Top of Excerpted records
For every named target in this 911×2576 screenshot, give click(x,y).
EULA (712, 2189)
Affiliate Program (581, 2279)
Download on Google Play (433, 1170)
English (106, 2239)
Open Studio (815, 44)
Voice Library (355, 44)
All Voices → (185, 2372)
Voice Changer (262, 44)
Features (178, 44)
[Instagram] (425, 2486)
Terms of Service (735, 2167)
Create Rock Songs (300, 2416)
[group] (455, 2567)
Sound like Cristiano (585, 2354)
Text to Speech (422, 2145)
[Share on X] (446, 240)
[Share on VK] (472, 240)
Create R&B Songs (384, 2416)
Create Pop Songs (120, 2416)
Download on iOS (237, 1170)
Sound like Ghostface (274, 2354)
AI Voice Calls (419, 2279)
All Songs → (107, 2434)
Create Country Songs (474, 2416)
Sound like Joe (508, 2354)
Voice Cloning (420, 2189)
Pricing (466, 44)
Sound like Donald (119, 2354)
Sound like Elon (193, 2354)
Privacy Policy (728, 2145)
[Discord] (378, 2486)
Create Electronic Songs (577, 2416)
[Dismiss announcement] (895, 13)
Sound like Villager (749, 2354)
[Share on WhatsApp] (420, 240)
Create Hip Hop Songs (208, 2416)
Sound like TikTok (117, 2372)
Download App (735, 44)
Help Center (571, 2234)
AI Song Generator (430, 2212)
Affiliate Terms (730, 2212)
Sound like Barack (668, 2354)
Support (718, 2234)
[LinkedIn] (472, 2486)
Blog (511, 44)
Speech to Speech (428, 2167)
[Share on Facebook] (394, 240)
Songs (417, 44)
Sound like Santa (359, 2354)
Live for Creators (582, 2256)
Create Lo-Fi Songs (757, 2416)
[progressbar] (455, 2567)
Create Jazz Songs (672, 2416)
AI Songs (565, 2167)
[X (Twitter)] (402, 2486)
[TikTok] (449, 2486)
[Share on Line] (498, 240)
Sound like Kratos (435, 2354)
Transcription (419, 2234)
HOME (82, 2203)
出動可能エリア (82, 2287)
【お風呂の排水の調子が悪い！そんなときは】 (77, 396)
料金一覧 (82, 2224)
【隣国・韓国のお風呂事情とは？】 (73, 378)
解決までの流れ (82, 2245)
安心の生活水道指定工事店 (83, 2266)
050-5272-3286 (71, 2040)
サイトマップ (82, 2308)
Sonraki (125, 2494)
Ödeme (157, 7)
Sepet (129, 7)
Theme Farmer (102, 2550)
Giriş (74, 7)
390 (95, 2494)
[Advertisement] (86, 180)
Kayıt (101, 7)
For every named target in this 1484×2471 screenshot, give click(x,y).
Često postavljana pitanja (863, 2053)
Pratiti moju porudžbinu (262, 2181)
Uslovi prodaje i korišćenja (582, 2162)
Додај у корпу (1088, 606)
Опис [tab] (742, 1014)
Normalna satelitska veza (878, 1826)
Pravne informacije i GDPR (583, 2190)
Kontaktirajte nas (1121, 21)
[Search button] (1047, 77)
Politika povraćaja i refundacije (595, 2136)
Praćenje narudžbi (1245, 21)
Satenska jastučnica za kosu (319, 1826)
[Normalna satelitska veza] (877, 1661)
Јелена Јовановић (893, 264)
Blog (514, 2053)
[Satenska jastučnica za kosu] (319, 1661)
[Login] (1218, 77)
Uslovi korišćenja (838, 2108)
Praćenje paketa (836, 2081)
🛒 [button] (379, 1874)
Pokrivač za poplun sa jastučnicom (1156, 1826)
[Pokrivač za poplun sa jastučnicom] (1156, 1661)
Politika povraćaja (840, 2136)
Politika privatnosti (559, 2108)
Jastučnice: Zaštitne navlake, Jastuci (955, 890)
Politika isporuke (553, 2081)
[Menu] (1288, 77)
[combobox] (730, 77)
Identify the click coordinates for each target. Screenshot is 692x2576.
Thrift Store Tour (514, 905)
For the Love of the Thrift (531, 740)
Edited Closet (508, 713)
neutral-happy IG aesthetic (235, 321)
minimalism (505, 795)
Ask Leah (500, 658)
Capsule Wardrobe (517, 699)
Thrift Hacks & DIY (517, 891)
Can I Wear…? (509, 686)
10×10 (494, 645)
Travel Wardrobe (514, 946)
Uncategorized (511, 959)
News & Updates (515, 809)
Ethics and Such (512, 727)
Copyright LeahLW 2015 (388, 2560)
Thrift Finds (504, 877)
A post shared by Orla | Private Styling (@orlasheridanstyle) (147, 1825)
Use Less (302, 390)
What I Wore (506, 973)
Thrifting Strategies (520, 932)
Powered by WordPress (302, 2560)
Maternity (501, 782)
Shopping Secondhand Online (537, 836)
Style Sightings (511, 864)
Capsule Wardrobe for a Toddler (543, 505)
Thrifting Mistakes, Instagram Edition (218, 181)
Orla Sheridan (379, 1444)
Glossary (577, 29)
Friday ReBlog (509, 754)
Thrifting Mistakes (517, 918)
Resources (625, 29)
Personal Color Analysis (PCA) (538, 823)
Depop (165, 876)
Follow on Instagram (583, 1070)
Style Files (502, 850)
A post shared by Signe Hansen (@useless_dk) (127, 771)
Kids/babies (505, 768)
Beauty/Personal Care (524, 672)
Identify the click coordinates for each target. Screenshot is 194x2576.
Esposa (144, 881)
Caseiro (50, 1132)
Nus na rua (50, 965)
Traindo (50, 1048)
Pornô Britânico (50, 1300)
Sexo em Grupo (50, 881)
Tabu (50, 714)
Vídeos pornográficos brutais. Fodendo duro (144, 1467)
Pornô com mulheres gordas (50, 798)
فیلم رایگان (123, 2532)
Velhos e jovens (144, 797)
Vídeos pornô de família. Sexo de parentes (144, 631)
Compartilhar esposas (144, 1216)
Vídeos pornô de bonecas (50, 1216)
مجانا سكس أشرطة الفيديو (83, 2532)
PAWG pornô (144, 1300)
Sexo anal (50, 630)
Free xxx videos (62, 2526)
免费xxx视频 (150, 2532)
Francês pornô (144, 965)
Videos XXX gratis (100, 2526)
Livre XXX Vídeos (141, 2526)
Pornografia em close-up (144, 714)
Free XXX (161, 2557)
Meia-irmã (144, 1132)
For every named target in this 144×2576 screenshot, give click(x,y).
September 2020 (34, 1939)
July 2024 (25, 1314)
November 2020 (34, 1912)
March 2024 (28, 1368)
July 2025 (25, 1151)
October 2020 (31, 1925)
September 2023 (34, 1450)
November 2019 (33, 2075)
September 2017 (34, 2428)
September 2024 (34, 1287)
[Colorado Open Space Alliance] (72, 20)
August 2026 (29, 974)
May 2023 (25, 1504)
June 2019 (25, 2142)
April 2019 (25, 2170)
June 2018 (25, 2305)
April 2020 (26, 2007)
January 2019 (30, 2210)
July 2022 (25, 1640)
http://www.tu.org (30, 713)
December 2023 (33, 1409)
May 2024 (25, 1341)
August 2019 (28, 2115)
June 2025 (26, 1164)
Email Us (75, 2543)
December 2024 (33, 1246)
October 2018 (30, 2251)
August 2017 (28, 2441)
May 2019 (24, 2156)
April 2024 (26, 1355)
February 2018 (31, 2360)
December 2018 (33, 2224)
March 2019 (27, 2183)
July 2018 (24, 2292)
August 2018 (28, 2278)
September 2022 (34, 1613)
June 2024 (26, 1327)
Bottom of Excerpted records
Work required
All the records above need to be restated exactly, line by line.

Finished task
For every named target in this 911×2576 screenshot, give click(x,y).
EULA (712, 2189)
Affiliate Program (581, 2279)
Download on Google Play (433, 1170)
English (106, 2239)
Open Studio (815, 44)
Voice Library (355, 44)
All Voices → (185, 2372)
Voice Changer (262, 44)
Features (178, 44)
[Instagram] (425, 2486)
Terms of Service (735, 2167)
Create Rock Songs (300, 2416)
[group] (455, 2567)
Sound like Cristiano (585, 2354)
Text to Speech (422, 2145)
[Share on X] (446, 240)
[Share on VK] (472, 240)
Create R&B Songs (384, 2416)
Create Pop Songs (120, 2416)
Download on iOS (237, 1170)
Sound like Ghostface (274, 2354)
AI Voice Calls (419, 2279)
All Songs → (107, 2434)
Create Country Songs (474, 2416)
Sound like Joe (508, 2354)
Voice Cloning (420, 2189)
Pricing (466, 44)
Sound like Donald (119, 2354)
Sound like Elon (193, 2354)
Privacy Policy (728, 2145)
[Discord] (378, 2486)
Create Electronic Songs (577, 2416)
[Dismiss announcement] (895, 13)
Sound like Villager (749, 2354)
[Share on WhatsApp] (420, 240)
Create Hip Hop Songs (208, 2416)
Sound like TikTok (117, 2372)
Download App (735, 44)
Help Center (571, 2234)
AI Song Generator (430, 2212)
Affiliate Terms (730, 2212)
Sound like Barack (668, 2354)
Support (718, 2234)
[LinkedIn] (472, 2486)
Blog (511, 44)
Speech to Speech (428, 2167)
[Share on Facebook] (394, 240)
Songs (417, 44)
Sound like Santa (359, 2354)
Live for Creators (582, 2256)
Create Lo-Fi Songs (757, 2416)
[progressbar] (455, 2567)
Create Jazz Songs (672, 2416)
AI Songs (565, 2167)
[X (Twitter)] (402, 2486)
[TikTok] (449, 2486)
[Share on Line] (498, 240)
Sound like Kratos (435, 2354)
Transcription (419, 2234)
HOME (82, 2203)
出動可能エリア (82, 2287)
【お風呂の排水の調子が悪い！そんなときは】 (77, 396)
料金一覧 (82, 2224)
【隣国・韓国のお風呂事情とは？】 (73, 378)
解決までの流れ (82, 2245)
安心の生活水道指定工事店 (83, 2266)
050-5272-3286 (71, 2040)
サイトマップ (82, 2308)
Sonraki (125, 2494)
Ödeme (157, 7)
Sepet (129, 7)
Theme Farmer (102, 2550)
Giriş (74, 7)
390 (95, 2494)
[Advertisement] (86, 180)
Kayıt (101, 7)
For every named target in this 1484×2471 screenshot, give click(x,y).
Često postavljana pitanja (863, 2053)
Pratiti moju porudžbinu (262, 2181)
Uslovi prodaje i korišćenja (582, 2162)
Додај у корпу (1088, 606)
Опис [tab] (742, 1014)
Normalna satelitska veza (878, 1826)
Pravne informacije i GDPR (583, 2190)
Kontaktirajte nas (1121, 21)
[Search button] (1047, 77)
Politika povraćaja i refundacije (595, 2136)
Praćenje narudžbi (1245, 21)
Satenska jastučnica za kosu (319, 1826)
[Normalna satelitska veza] (877, 1661)
Јелена Јовановић (893, 264)
Blog (514, 2053)
[Satenska jastučnica za kosu] (319, 1661)
[Login] (1218, 77)
Uslovi korišćenja (838, 2108)
Praćenje paketa (836, 2081)
🛒 [button] (379, 1874)
Pokrivač za poplun sa jastučnicom (1156, 1826)
[Pokrivač za poplun sa jastučnicom] (1156, 1661)
Politika povraćaja (840, 2136)
Politika privatnosti (559, 2108)
Jastučnice: Zaštitne navlake, Jastuci (955, 890)
Politika isporuke (553, 2081)
[Menu] (1288, 77)
[combobox] (730, 77)
Identify the click coordinates for each target. Screenshot is 692x2576.
Thrift Store Tour (514, 905)
For the Love of the Thrift (531, 740)
Edited Closet (508, 713)
neutral-happy IG aesthetic (235, 321)
minimalism (505, 795)
Ask Leah (500, 658)
Capsule Wardrobe (517, 699)
Thrift Hacks & DIY (517, 891)
Can I Wear…? (509, 686)
10×10 (494, 645)
Travel Wardrobe (514, 946)
Uncategorized (511, 959)
News & Updates (515, 809)
Ethics and Such (512, 727)
Copyright LeahLW 2015 (388, 2560)
Thrift Finds (504, 877)
A post shared by Orla | Private Styling (@orlasheridanstyle) (147, 1825)
Use Less (302, 390)
What I Wore (506, 973)
Thrifting Strategies (520, 932)
Powered by WordPress (302, 2560)
Maternity (501, 782)
Shopping Secondhand Online (537, 836)
Style Sightings (511, 864)
Capsule Wardrobe for a Toddler (543, 505)
Thrifting Mistakes, Instagram Edition (218, 181)
Orla Sheridan (379, 1444)
Glossary (577, 29)
Friday ReBlog (509, 754)
Thrifting Mistakes (517, 918)
Resources (625, 29)
Personal Color Analysis (PCA) (538, 823)
Depop (165, 876)
Follow on Instagram (583, 1070)
Style Files (502, 850)
A post shared by Signe Hansen (@useless_dk) (127, 771)
Kids/babies (505, 768)
Beauty/Personal Care (524, 672)
Identify the click coordinates for each target. Screenshot is 194x2576.
Esposa (144, 881)
Caseiro (50, 1132)
Nus na rua (50, 965)
Traindo (50, 1048)
Pornô Britânico (50, 1300)
Sexo em Grupo (50, 881)
Tabu (50, 714)
Vídeos pornográficos brutais. Fodendo duro (144, 1467)
Pornô com mulheres gordas (50, 798)
فیلم رایگان (123, 2532)
Velhos e jovens (144, 797)
Vídeos pornô de família. Sexo de parentes (144, 631)
Compartilhar esposas (144, 1216)
Vídeos pornô de bonecas (50, 1216)
مجانا سكس أشرطة الفيديو (83, 2532)
PAWG pornô (144, 1300)
Sexo anal (50, 630)
Free xxx videos (62, 2526)
免费xxx视频 (150, 2532)
Francês pornô (144, 965)
Videos XXX gratis (100, 2526)
Livre XXX Vídeos (141, 2526)
Pornografia em close-up (144, 714)
Free XXX (161, 2557)
Meia-irmã (144, 1132)
For every named target in this 144×2576 screenshot, give click(x,y).
September 2020 (34, 1939)
July 2024 (25, 1314)
November 2020 (34, 1912)
March 2024 (28, 1368)
July 2025 (25, 1151)
October 2020 (31, 1925)
September 2023 (34, 1450)
November 2019 (33, 2075)
September 2017 (34, 2428)
September 2024 (34, 1287)
[Colorado Open Space Alliance] (72, 20)
August 2026 (29, 974)
May 2023 (25, 1504)
June 2019 (25, 2142)
April 2019 (25, 2170)
June 2018 (25, 2305)
April 2020 (26, 2007)
January 2019 (30, 2210)
July 2022 (25, 1640)
http://www.tu.org (30, 713)
December 2023 (33, 1409)
May 2024 (25, 1341)
August 2019 (28, 2115)
June 2025 (26, 1164)
Email Us (75, 2543)
December 2024 (33, 1246)
October 2018 (30, 2251)
August 2017 (28, 2441)
May 2019 (24, 2156)
April 2024 (26, 1355)
February 2018 (31, 2360)
December 2018 (33, 2224)
March 2019 (27, 2183)
July 2018 (24, 2292)
August 2018 (28, 2278)
September 2022 (34, 1613)
June 2024 (26, 1327)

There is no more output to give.